После окончания «Строгановки» меня бы взяли на работу в НИИ технической эстетики (так раньше назывался дизайн), но у меня не было московской прописки. А чтобы получить прописку в Москве, надо было либо жениться на москвичке (а я в то время уже был женат), либо пробивать квартиру через министерство, а это очень сложно. Одним словом, я распределился в Новосибирск. Нас, дизайнеров, в группе было всего шесть человек. Перед нами разложили карту и рассказывали: вот город Саратов, там замечательная контора, которая делает космические корабли, вы сможете заниматься там дизайном, но это — закрытый город, «почтовый ящик», вы никогда не сможете уехать за границу. А я безумно боялся всяких «почтовых ящиков» и всего, что связано с секретностью, поэтому отказался. А Новосибирск, где я никогда в жизни не был, мне представили как замечательный город с оперным театром и пообещали дать двухкомнатную квартиру. Конечно, квартиру мне дали гораздо меньше. Тем не менее я «влип» в Новосибирск. Здесь была контора СХКБ — специальное художественное конструкторское бюро, которое профессионально занималось дизайном. Работа была хорошая, я делал дизайн для одних из первых в нашем городе ЭВМ. Это были доморощенные советские компьютеры, и нужно было придать им благородный вид. Этим я занимался пять лет, но быстро понял, что наш дизайн — бумажное занятие. Все вы видели фильмы тех времён? Герои в них в основном играют в настольный теннис. Задания, которые мне давали, можно было сделать за неделю, но по плану я должен был заниматься этим полгода.
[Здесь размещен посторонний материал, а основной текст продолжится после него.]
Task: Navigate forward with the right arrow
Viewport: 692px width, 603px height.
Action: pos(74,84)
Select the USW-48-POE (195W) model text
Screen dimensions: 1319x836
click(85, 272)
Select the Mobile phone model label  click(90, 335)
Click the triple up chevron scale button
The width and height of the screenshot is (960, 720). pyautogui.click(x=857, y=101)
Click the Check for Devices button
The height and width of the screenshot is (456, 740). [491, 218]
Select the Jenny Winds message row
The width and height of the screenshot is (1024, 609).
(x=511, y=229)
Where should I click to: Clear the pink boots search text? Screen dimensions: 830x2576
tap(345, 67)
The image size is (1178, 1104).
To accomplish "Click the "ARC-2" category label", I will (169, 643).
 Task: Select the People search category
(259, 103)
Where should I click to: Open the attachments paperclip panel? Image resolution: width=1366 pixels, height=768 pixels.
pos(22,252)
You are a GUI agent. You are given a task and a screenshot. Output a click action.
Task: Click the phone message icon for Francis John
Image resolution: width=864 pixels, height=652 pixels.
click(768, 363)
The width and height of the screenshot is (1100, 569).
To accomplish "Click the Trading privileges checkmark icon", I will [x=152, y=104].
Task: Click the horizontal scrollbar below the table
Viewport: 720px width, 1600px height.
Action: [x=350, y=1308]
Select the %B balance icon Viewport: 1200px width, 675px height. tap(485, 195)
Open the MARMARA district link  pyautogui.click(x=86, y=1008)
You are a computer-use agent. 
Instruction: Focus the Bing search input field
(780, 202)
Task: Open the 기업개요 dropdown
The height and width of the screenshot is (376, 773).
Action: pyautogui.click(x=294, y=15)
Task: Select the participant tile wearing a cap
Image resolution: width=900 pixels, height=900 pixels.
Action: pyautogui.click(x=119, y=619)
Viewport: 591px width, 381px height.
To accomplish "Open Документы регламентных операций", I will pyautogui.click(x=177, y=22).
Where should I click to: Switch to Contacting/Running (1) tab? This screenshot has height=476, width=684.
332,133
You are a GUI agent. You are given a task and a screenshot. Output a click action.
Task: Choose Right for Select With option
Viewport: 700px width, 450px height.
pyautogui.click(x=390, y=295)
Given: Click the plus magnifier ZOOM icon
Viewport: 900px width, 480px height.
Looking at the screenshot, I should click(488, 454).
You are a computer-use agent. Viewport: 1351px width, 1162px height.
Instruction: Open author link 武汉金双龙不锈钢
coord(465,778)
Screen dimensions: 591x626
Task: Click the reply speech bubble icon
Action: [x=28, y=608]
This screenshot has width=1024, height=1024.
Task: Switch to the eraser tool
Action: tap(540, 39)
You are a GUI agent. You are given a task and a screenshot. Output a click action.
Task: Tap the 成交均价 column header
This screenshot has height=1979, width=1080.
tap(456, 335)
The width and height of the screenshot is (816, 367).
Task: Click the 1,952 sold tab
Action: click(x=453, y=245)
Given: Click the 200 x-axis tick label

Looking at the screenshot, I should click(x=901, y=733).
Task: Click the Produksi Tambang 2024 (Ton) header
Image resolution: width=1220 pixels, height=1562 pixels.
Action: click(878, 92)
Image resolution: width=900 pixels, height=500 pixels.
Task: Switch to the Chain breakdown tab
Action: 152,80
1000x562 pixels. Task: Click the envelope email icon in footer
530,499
У меня была масса свободного времени и нужны были деньги. Так, вскоре я пришёл в Западно-Сибирское книжное издательство и одновременно стал заниматься книжной графикой. В СХКБ было столько свободного времени, что я сидел на рабочем месте и рисовал книжки.

Это самая первая моя книжка — «Багаж» Маршака. В то время самым страшным дефицитом в нашей стране был дефицит бумаги. Для печатания цветных книжек использовалась бумага двух сортов: белая (№ 1) и жёлтая (№ 2). Хорошая бумага оставалась в Москве, плохая шла в провинцию. Правда, когда намечали выпуск книги о жизни Ленина, давали белую бумагу. А на сказки шла жёлтая, на которой искажаются все цвета. Помню, когда «Багаж» был напечатан, я зашёл в книжный магазин, увидел эту книжку, и мне хотелось всем рассказать, что это я, я нарисовал к ней иллюстрации. Потом как-то я увидел ту книжку в луже под дождём, и это прошло.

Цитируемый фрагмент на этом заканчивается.